Refer to the gcloud CLI documentation to complete this step.

Install the gcloud SDK to the user's home directory (e.g., /Users/USERNAME/google-cloud-sdk).

When it's finished installing, add the gcloud executable to your system's $PATH and run the command:

gcloud init
gcloud CLI: Generate an Application Default Credentials (ADC) access token

If you're running the application locally, you can use the following command to generate an access token:

export GCP_ADC_ACCESS_TOKEN="$(gcloud auth application-default print-access-token)"
gcloud CLI: Generate a GCP service account access token

Run this command to generate an access token for a specific GCP service account:

export GCP_SA_ACCESS_TOKEN=$(gcloud auth print-access-token --impersonate-service-account='GCP_SA_EMAIL_ADDRESS')

Replace the following:

  • GCP_SA_EMAIL_ADDRESS: the email address of the service account to impersonate.

Example:

export GCP_SA_ACCESS_TOKEN=$(gcloud auth print-access-token --impersonate-service-account='[email protected]')
Create and store a service account key

This section refers to usage of a GCP service account key (.json) file stored on your local file system.

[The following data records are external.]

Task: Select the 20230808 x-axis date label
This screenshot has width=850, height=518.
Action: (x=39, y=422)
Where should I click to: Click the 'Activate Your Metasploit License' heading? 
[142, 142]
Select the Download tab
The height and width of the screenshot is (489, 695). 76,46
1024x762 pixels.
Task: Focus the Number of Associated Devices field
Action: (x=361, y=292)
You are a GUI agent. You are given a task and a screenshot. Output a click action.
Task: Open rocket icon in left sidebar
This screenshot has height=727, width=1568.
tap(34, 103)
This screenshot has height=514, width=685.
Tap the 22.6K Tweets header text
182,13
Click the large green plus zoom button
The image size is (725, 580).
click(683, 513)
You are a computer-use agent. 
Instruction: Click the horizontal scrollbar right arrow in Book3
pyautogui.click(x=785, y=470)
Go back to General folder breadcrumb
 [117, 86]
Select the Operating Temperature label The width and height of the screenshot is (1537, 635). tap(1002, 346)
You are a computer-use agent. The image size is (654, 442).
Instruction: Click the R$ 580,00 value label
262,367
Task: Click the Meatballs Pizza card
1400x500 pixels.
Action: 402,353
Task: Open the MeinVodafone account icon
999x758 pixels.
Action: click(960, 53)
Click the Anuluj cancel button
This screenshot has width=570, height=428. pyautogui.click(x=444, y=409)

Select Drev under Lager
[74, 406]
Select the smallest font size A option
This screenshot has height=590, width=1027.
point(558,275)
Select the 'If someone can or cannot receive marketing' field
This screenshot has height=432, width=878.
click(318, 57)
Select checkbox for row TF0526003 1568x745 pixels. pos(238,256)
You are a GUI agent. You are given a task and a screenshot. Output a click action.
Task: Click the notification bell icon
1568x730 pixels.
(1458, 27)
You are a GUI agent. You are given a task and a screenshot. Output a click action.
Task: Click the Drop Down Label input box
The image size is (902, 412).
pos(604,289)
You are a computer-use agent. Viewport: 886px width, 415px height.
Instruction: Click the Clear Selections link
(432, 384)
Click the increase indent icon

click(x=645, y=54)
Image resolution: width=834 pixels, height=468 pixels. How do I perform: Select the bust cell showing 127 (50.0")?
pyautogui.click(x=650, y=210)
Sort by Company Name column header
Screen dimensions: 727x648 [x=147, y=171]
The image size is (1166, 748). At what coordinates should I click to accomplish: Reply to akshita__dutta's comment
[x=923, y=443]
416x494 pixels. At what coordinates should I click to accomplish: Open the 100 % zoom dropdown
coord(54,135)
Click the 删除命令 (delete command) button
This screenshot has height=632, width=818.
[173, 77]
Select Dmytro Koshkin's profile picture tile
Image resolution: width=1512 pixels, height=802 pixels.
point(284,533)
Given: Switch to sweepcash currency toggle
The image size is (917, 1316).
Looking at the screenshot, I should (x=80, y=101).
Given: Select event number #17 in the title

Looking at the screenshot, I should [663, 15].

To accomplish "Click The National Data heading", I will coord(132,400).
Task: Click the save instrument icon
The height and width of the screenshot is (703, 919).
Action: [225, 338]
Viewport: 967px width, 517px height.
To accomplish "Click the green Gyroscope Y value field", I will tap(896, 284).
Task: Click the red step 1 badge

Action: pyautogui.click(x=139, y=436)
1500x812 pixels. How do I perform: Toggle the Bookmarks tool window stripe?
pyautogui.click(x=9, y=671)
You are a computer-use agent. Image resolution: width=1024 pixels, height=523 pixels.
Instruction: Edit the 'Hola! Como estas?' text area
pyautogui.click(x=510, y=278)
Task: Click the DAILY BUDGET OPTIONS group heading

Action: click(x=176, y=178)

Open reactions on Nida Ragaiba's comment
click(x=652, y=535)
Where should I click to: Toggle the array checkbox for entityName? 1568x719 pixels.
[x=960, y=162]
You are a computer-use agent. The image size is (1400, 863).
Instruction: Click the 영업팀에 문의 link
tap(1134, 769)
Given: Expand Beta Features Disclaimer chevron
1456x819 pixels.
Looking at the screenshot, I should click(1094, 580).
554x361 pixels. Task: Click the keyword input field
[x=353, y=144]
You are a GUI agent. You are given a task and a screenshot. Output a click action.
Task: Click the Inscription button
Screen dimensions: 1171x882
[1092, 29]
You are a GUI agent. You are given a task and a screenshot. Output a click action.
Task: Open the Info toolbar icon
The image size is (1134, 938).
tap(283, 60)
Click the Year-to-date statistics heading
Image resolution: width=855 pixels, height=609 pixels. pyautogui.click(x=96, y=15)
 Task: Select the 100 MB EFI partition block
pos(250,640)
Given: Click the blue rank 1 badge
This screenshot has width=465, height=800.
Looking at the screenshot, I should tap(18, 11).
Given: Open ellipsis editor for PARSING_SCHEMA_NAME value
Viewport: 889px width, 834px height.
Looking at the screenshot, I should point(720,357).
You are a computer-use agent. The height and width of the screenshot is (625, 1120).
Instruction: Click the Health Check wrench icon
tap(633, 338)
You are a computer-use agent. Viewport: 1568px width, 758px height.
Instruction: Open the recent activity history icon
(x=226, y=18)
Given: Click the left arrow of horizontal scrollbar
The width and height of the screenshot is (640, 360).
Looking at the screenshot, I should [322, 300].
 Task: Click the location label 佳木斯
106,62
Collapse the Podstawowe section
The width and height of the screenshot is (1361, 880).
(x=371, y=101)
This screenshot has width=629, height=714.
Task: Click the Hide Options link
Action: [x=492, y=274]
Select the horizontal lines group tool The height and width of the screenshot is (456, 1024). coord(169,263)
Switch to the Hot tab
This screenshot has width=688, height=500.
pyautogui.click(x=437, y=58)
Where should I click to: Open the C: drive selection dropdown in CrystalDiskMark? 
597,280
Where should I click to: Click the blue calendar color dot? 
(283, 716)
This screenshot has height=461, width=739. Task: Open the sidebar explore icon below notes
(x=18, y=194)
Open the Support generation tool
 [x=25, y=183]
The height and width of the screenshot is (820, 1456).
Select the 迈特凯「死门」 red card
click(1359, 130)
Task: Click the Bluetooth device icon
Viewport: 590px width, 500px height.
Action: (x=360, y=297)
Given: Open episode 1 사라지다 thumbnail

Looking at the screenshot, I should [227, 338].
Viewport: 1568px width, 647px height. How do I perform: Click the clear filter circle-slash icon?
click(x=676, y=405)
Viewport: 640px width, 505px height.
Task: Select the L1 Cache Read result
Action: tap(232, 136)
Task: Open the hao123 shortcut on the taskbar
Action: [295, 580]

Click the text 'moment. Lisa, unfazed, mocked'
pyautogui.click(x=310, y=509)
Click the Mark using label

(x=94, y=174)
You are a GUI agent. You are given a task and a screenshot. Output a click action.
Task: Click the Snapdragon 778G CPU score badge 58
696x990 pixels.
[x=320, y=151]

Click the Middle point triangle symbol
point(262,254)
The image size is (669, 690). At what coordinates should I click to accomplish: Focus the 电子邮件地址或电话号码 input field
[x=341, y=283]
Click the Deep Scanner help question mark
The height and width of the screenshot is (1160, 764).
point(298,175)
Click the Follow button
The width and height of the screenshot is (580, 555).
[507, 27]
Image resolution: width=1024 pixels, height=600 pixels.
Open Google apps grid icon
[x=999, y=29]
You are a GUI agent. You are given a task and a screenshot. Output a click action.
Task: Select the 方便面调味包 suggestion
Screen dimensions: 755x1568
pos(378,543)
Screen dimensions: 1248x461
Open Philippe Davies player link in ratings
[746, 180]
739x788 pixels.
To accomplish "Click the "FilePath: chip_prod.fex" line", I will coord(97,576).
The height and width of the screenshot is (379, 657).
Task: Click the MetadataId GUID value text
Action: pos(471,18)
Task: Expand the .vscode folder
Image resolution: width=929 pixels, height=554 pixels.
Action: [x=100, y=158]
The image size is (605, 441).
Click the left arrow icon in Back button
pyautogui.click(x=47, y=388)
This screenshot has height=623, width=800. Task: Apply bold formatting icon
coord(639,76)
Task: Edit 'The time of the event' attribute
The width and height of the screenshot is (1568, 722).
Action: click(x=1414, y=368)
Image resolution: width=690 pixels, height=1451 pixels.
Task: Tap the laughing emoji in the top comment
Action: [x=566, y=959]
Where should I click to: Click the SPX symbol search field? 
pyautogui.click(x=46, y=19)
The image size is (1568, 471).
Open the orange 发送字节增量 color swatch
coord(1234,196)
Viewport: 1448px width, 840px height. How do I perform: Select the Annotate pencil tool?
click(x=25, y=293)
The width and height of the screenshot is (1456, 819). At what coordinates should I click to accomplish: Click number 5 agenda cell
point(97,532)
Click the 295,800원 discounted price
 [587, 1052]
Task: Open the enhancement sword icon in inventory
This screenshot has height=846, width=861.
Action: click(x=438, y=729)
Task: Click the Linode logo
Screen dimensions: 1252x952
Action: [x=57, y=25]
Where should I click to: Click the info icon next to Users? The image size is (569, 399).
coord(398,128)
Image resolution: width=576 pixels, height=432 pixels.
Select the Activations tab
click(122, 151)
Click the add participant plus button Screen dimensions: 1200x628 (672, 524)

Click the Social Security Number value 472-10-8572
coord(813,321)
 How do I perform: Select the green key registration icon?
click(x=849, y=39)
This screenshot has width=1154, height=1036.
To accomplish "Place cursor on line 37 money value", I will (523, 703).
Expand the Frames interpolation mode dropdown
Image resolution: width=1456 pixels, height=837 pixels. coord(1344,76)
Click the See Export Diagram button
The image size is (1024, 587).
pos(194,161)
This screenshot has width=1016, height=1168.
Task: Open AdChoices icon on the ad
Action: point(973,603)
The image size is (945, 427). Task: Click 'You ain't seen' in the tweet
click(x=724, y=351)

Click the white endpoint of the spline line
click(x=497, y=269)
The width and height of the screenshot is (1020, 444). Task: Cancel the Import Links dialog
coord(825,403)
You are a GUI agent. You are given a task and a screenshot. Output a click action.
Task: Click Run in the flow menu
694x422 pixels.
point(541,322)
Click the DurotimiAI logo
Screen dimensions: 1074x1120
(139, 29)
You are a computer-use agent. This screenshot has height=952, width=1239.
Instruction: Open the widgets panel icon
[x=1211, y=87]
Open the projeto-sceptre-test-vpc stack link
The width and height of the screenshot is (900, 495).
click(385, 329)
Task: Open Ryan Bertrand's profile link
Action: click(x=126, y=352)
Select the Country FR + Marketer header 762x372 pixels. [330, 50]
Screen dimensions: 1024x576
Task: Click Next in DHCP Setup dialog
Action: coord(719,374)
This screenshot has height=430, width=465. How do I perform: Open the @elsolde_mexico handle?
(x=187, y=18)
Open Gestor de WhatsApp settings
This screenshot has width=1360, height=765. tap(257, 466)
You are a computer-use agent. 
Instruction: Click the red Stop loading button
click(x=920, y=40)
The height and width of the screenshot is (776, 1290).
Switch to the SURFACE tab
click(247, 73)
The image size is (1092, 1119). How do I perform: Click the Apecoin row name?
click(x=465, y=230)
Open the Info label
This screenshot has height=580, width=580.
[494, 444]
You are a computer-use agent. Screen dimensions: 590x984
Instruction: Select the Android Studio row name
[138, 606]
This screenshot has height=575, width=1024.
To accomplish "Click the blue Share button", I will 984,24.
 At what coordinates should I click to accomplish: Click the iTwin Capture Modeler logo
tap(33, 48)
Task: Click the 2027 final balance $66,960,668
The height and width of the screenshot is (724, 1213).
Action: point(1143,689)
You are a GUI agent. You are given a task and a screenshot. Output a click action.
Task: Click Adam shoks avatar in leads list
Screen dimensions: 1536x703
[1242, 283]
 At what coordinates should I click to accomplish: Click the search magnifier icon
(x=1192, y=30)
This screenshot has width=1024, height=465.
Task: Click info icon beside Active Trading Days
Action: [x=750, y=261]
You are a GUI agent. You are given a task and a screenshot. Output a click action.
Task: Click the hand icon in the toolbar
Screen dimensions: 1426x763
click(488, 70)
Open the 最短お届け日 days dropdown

To map a local gcloud installation to a volume on a container instance running the application, include the -v parameter in the docker run command used to start a container instance, as described below.

macOS

Assuming the user's service account key file is stored in the same directory as their local gcloud installation:

/Users/USERNAME/.config/gcloud

export LOCAL_GCLOUD_AUTH_DIRECTORY=$HOME/.config/gcloud

and the target volume on the container instance is:

/root/.config/gcloud

export CONTAINER_GCLOUD_AUTH_DIRECTORY=/root/.config/gcloud

the command to run the container instance would be:

docker run --rm -it \
  -e GCP_SA_KEY_PATH=$GCP_SA_KEY_PATH \
  -e GCP_ADC_ACCESS_TOKEN=$GCP_ADC_ACCESS_TOKEN \
  -e GCP_SA_ACCESS_TOKEN=$GCP_SA_ACCESS_TOKEN \
  -e GCP_DEFAULT_USER_PROJECT_ID=$GCP_DEFAULT_USER_PROJECT_ID \
  -e GCP_DEFAULT_USER_DATASET=$GCP_DEFAULT_USER_DATASET \
  -e GCP_DEFAULT_USER_TABLE=$GCP_DEFAULT_USER_TABLE \
  -e GCP_SA_PROJECT_ID=$GCP_SA_PROJECT_ID \
  -e GCP_SA_DATASET=$GCP_SA_DATASET \
  -e GCP_SA_TABLE=$GCP_SA_TABLE \
  -v ${LOCAL_GCLOUD_AUTH_DIRECTORY}:${CONTAINER_GCLOUD_AUTH_DIRECTORY} \
  -v ${LOCAL_MAVEN_REPOSITORY}:${CONTAINER_MAVEN_REPOSITORY} \
  bigquery-labs

Replace the following in the path to the gcloud directory:

  • USERNAME: the current OS user's username

so that the path to the service account key file is correct, e.g.:

/Users/squidmin/.config/gcloud/sa-private-key.json

Read here for more information about creating service account keys.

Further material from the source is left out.